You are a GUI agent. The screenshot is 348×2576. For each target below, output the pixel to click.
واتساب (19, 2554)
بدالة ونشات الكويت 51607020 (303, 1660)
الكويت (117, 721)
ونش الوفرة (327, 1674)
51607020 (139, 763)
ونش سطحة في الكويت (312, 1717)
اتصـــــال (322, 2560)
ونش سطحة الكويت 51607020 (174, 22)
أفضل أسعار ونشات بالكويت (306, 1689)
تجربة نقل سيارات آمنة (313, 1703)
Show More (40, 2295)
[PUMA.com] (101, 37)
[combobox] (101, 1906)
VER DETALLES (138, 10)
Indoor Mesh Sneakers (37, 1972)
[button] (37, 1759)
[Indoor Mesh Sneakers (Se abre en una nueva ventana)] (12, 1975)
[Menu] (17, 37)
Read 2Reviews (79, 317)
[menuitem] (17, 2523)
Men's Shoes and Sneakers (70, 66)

++++

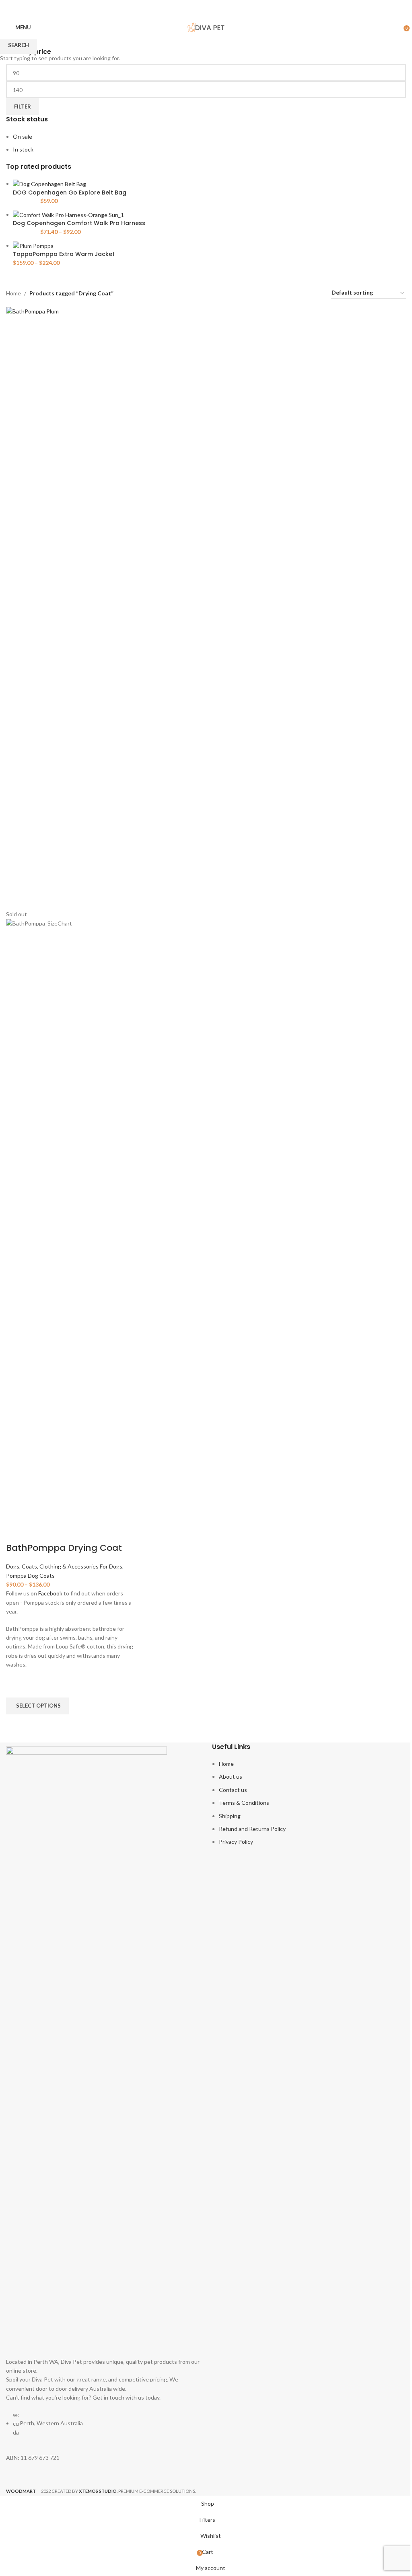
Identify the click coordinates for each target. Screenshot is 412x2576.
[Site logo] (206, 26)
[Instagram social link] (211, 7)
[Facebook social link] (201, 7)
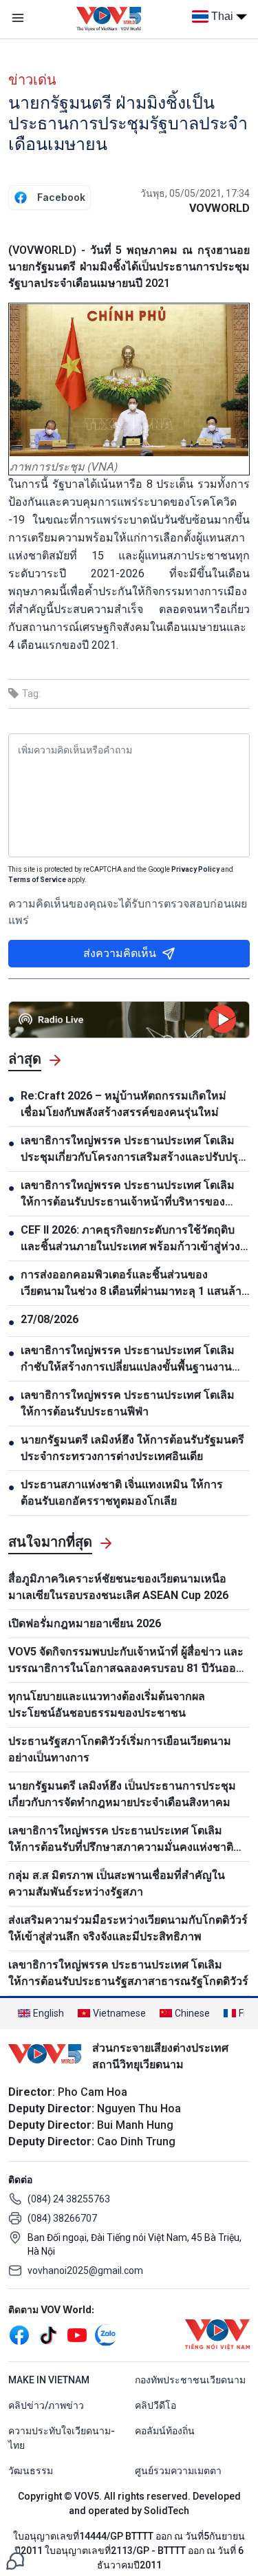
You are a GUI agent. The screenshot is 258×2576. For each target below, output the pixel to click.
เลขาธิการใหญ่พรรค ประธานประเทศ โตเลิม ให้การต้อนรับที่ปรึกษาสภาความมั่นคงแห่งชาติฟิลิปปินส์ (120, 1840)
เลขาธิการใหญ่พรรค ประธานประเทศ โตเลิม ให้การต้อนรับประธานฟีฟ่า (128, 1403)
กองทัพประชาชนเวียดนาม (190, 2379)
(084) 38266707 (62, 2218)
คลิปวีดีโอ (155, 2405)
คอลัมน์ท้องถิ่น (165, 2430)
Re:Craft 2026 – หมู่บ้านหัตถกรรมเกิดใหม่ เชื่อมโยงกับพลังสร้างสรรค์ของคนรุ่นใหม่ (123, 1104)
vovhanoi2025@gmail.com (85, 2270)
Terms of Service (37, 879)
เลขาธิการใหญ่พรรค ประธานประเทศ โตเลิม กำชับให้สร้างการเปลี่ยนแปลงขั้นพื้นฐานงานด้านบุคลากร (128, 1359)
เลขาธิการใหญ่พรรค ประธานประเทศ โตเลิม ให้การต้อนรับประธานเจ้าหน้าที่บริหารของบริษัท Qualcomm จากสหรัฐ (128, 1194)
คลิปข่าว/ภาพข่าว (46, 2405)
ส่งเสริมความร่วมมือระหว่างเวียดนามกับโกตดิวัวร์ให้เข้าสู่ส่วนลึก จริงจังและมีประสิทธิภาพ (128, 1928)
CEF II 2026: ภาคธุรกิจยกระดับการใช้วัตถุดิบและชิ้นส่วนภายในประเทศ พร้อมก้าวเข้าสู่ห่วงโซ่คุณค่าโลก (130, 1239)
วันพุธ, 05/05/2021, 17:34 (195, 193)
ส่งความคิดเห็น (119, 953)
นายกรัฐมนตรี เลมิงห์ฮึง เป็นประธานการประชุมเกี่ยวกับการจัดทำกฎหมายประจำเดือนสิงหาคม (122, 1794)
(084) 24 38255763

++++

* TASK STATEMENT: Determine how many lines in the listing above contain "each", giving the number and no other words.

* RESPONSE FOR THIS EXERCISE: 3